All of the data below is to be written out again exactly.
::: Provided records
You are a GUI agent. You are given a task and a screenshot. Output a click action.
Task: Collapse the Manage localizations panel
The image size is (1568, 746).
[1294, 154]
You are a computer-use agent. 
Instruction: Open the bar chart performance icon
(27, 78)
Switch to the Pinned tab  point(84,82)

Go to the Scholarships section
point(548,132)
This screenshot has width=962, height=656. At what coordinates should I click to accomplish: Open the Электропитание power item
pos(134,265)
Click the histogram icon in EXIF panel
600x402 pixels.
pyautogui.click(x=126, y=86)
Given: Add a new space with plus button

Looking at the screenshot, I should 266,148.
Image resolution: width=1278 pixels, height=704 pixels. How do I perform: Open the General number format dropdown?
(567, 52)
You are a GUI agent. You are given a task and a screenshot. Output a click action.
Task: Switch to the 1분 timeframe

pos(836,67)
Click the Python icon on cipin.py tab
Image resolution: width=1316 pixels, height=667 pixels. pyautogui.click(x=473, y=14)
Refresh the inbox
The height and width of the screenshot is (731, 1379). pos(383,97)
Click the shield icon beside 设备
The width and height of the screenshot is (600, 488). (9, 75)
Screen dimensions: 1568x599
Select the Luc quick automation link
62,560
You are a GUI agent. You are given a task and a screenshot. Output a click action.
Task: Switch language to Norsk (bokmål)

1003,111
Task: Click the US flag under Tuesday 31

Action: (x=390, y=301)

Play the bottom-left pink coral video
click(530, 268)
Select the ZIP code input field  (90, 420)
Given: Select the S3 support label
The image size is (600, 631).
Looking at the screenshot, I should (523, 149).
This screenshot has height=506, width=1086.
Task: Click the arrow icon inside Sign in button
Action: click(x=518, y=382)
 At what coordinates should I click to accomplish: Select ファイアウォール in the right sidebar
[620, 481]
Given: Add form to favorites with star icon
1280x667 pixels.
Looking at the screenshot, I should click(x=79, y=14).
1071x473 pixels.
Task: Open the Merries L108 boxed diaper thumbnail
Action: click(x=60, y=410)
::::::
• Exercise result
You are a GUI agent. You are given a task and a screenshot. Output a click action.
Task: Collapse the Manage localizations panel
The image size is (1568, 746).
[1294, 154]
You are a computer-use agent. 
Instruction: Open the bar chart performance icon
(27, 78)
Switch to the Pinned tab  point(84,82)

Go to the Scholarships section
point(548,132)
This screenshot has width=962, height=656. At what coordinates should I click to accomplish: Open the Электропитание power item
pos(134,265)
Click the histogram icon in EXIF panel
600x402 pixels.
pyautogui.click(x=126, y=86)
Given: Add a new space with plus button

Looking at the screenshot, I should 266,148.
Image resolution: width=1278 pixels, height=704 pixels. How do I perform: Open the General number format dropdown?
(567, 52)
You are a GUI agent. You are given a task and a screenshot. Output a click action.
Task: Switch to the 1분 timeframe

pos(836,67)
Click the Python icon on cipin.py tab
Image resolution: width=1316 pixels, height=667 pixels. pyautogui.click(x=473, y=14)
Refresh the inbox
The height and width of the screenshot is (731, 1379). pos(383,97)
Click the shield icon beside 设备
The width and height of the screenshot is (600, 488). (9, 75)
Screen dimensions: 1568x599
Select the Luc quick automation link
62,560
You are a GUI agent. You are given a task and a screenshot. Output a click action.
Task: Switch language to Norsk (bokmål)

1003,111
Task: Click the US flag under Tuesday 31

Action: (x=390, y=301)

Play the bottom-left pink coral video
click(530, 268)
Select the ZIP code input field  (90, 420)
Given: Select the S3 support label
The image size is (600, 631).
Looking at the screenshot, I should (523, 149).
This screenshot has height=506, width=1086.
Task: Click the arrow icon inside Sign in button
Action: click(x=518, y=382)
 At what coordinates should I click to accomplish: Select ファイアウォール in the right sidebar
[620, 481]
Given: Add form to favorites with star icon
1280x667 pixels.
Looking at the screenshot, I should click(x=79, y=14).
1071x473 pixels.
Task: Open the Merries L108 boxed diaper thumbnail
Action: click(x=60, y=410)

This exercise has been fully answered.